Elle n'était pas sûre que Jiang Li la sauverait vraiment, ni si c'était une personne véritablement bonne.
En tout cas, elle s'était résignée à son sort.
Au pire, elle mourrait simplement.
Rester avec cet homme tatoué était pire que la mort.
En enfer, même si elle voyait la lumière du soleil, elle suspecterait que ce pourrait être l'éclat du diable.
« Zhou Yun, c'est cet homme. »
Miao Yaxin dit : « Il est arrivé après moi. Il a été piégé ici par son camarade de classe à cause de la jalousie face à leurs résultats d'admission à l'université radicalement différents. »
Miao Yaxin n'avait fait que le collège.
Ce n'était pas que sa famille soit contre, mais principalement parce que ses résultats scolaires étaient mauvais, elle n'avait pas réussi l'examen d'entrée au lycée, et n'avait reçu qu'une lettre d'admission d'une école professionnelle.

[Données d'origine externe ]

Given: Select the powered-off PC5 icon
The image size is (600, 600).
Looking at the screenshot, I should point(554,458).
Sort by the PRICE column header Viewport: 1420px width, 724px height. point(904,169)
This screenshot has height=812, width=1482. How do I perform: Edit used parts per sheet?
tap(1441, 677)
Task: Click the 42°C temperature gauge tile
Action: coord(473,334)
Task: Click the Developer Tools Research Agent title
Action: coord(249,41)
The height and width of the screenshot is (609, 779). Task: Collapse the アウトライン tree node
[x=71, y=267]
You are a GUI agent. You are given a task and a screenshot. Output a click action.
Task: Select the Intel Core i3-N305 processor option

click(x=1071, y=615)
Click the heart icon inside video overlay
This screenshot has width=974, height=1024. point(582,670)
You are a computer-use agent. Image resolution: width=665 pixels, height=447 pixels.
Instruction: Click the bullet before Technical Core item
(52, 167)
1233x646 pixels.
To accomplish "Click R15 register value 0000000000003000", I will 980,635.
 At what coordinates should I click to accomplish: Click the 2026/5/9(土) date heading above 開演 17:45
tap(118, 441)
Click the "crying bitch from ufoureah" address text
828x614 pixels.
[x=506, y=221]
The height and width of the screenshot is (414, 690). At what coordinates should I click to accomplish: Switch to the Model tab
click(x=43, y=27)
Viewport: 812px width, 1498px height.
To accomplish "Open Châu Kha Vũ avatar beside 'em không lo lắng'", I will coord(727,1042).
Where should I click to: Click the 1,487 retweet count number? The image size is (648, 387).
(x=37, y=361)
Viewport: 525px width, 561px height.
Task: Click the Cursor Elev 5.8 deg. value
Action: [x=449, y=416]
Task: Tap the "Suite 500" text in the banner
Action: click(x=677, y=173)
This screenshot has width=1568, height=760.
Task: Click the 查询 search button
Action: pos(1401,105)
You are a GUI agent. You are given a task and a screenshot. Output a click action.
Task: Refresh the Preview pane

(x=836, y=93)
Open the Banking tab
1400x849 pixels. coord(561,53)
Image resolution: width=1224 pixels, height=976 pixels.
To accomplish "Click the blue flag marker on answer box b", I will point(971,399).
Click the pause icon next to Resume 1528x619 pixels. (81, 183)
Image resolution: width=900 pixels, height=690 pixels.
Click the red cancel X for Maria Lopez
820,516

Les conditions de sa famille étaient en effet très pauvres. Son grand-père n'avait qu'une jambe, sa grand-mère était sénile, et ses parents ne pouvaient pas quitter la maison, comptant seulement sur la serre qu'ils cultivaient.
La serre n'était pas grande, et après avoir déduit tous les coûts, ils ne gagnaient pas beaucoup d'argent par an.
Bien que leur vie ne fût pas dans l'extrême misère, il était en effet difficile de se permettre plusieurs milliers de yuans par an pour l'école professionnelle.
Miao Yaxin n'était pas très intéressée par les études, alors elle alla travailler dans une usine de chaussures en ville.
Elle n'avait pas beaucoup d'ambition ; gagner deux ou trois mille yuans par mois pour aider sa famille à améliorer leur alimentation suffisait.
Mais s'il y avait un travail mieux payé, Miao Yaxin n'aurait pas refusé.
Qui aurait pensé que la grande sœur qu'elle connaissait depuis l'enfance commettrait un acte aussi odieux ?
Au moins, cette grande sœur du même village avait un diplôme de l'enseignement supérieur, la deuxième diplômée universitaire de leur village.
Le village de Miao Yaxin était relativement simple et honnête ; c'étaient tous des paysans francs et terre à terre.
À leurs yeux, les diplômés universitaires étaient les gens les plus cultivés.
Peu de gens doutaient qu'ils puissent gagner beaucoup d'argent.
Un autre étudiant universitaire vit maintenant dans une autre ville, a acheté une maison, et y a emmené ses parents.
Miao Yaxin a peut-être eu un moment de doute.
Mais voyant la carte de visite de sa grande sœur, directrice d'une certaine entreprise de publicité, cela semblait vraiment authentique.
Elle ne se croyait pas bête.
Dans le village, tout le monde était plus ou moins parenté, et elle ne pouvait pas croire, quoi qu'il arrive, qu'elle serait vendue.
Yu Lianxin ressentit de la pitié.
« Une fille unique ? »
Miao Yaxin secoua la tête : « J'ai une petite sœur, dix ans de moins que moi. »
Sanglotant, elle continua : « Mes parents ne privilégient pas les fils aux filles, ils ont juste peur que quand ils seront vieux et ne pourront plus travailler, avec une seule fille dans la famille, s'occuper d'eux pour leur vieillesse sera très difficile. »
« Mon père a de l'asthme, mais ma mère est encore en bonne santé. »
Elle-même avait des capacités limitées et pas d'éducation, et ne pouvait gagner de l'argent que par sa force physique.
Quand ses parents vieilliraient, en tant que fille unique, juste s'occuper d'eux l'accablerait.
Si elle avait plus de frères et sœurs, ce serait au moins plus facile.
Yu Lianxin exprima sa compréhension.
Pour les personnes âgées des campagnes, les retraites sont presque négligeables.
Deux ou trois cents yuans par mois, s'ils tombent malades, ils ne peuvent qu'attendre la mort.
Même avec l'assurance maladie, le remboursement n'a lieu qu'après la sortie d'hôpital, et sans argent, on ne peut même pas se soigner.